# [Task statement]
Repeat the lines of the material below exactly, beginning at the one with "Task: Click the arrow" and stopping after the last.

---- Information supplied

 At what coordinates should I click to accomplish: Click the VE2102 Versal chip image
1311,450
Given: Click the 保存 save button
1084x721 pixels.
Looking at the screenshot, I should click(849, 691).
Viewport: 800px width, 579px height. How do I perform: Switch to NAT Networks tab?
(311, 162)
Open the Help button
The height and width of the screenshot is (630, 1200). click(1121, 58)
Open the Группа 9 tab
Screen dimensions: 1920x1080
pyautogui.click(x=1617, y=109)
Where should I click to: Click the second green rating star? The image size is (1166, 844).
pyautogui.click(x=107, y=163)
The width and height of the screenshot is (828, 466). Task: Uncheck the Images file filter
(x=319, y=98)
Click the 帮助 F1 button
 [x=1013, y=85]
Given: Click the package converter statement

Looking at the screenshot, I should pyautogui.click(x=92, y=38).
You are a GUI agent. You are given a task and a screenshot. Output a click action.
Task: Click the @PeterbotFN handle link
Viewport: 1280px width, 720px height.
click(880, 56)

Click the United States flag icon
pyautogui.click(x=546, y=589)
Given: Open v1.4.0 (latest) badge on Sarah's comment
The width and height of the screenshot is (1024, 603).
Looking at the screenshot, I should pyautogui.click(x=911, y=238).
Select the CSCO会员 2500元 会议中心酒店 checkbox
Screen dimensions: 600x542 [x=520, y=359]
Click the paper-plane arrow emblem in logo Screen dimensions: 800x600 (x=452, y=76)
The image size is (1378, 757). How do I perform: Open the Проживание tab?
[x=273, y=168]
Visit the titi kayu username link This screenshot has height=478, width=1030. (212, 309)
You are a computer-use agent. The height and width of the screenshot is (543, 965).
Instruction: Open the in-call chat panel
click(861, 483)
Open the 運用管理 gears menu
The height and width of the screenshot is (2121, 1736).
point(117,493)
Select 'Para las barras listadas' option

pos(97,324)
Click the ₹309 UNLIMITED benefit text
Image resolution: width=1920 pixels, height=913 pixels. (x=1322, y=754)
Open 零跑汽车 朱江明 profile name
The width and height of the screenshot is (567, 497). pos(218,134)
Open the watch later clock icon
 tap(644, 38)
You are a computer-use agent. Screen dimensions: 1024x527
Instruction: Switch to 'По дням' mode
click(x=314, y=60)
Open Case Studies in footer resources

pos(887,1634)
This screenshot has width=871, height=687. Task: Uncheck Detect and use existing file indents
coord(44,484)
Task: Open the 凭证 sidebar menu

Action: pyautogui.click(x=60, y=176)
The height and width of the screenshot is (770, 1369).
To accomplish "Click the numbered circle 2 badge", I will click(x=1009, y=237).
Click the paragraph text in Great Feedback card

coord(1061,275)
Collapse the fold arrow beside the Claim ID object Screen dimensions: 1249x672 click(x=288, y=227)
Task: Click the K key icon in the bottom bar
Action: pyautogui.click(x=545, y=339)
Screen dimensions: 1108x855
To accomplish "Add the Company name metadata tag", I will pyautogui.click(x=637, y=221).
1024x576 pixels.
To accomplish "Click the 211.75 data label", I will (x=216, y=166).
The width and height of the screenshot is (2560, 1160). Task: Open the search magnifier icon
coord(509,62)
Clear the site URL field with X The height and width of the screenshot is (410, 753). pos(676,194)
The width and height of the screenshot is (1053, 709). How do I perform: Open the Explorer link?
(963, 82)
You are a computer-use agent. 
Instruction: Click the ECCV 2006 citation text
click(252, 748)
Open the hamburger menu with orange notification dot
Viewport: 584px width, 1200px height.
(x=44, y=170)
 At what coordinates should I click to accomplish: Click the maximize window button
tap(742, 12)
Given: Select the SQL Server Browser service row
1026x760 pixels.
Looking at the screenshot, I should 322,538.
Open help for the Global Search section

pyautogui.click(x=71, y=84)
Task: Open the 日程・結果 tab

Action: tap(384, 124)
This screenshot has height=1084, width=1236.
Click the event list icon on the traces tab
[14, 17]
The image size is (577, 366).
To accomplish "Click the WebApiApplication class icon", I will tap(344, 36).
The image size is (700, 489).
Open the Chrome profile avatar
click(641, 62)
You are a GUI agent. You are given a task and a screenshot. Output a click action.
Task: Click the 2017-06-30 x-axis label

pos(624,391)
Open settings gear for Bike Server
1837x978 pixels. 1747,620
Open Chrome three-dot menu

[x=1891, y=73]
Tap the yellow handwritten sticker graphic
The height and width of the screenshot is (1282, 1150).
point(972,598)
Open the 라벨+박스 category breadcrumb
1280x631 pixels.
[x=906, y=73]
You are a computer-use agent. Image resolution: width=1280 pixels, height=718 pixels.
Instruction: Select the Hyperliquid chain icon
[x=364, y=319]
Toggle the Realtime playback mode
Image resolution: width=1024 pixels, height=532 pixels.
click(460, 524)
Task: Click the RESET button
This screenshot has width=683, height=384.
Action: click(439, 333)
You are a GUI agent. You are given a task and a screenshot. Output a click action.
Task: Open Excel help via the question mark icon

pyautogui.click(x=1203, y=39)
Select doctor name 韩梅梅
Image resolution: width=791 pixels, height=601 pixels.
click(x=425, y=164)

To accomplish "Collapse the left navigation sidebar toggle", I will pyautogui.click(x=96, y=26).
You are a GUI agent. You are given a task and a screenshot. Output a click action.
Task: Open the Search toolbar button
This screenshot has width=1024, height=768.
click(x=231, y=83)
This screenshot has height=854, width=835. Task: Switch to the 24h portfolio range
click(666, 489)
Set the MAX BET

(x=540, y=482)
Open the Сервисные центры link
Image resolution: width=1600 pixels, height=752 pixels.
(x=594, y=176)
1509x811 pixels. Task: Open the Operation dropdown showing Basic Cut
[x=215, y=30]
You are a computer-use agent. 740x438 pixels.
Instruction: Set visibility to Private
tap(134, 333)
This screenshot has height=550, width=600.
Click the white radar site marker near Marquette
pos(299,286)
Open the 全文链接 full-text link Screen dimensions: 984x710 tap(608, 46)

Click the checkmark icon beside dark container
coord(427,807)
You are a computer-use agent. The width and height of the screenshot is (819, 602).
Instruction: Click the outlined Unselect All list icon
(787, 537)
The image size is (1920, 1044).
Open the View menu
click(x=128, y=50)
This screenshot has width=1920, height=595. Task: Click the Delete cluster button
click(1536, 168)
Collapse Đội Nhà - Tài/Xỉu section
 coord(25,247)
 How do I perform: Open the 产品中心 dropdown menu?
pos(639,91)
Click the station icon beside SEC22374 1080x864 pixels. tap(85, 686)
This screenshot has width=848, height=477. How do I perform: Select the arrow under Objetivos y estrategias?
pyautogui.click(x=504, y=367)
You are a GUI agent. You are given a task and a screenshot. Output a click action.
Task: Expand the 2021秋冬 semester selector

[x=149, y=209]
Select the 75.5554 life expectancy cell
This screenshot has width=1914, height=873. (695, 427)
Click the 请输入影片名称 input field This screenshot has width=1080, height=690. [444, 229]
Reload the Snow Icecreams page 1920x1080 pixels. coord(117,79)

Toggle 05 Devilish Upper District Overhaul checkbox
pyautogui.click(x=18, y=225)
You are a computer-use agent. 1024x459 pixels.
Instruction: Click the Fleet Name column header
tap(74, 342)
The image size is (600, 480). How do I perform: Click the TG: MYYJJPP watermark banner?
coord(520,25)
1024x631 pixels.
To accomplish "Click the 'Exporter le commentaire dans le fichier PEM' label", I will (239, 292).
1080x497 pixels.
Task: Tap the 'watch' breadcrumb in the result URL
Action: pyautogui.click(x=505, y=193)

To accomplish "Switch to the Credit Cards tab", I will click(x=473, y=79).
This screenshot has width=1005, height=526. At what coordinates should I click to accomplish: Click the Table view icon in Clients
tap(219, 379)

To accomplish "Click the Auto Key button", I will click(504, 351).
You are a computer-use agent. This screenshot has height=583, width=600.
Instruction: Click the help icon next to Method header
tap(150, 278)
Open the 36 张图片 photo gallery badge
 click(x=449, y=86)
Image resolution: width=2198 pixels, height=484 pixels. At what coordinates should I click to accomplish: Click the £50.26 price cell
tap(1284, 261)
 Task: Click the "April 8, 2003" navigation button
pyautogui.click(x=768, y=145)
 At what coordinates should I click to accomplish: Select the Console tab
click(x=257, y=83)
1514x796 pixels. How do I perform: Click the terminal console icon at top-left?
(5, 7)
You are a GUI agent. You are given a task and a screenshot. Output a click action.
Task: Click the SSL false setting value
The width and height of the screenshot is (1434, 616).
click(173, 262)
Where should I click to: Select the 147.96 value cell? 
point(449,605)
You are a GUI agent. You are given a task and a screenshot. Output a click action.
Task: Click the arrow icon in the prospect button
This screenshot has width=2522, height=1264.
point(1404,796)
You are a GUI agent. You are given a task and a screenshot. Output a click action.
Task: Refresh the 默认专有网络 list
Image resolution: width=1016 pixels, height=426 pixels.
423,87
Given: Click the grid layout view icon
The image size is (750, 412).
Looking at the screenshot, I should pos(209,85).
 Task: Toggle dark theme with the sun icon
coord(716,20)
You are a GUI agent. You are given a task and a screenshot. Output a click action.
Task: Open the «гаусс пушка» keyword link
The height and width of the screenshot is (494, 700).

--------

# [Response to this exercise]
Task: Click the arrow icon in the prospect button
This screenshot has width=2522, height=1264.
point(1404,796)
You are a GUI agent. You are given a task and a screenshot. Output a click action.
Task: Refresh the 默认专有网络 list
Image resolution: width=1016 pixels, height=426 pixels.
423,87
Given: Click the grid layout view icon
The image size is (750, 412).
Looking at the screenshot, I should pos(209,85).
 Task: Toggle dark theme with the sun icon
coord(716,20)
You are a GUI agent. You are given a task and a screenshot. Output a click action.
Task: Open the «гаусс пушка» keyword link
The height and width of the screenshot is (494, 700).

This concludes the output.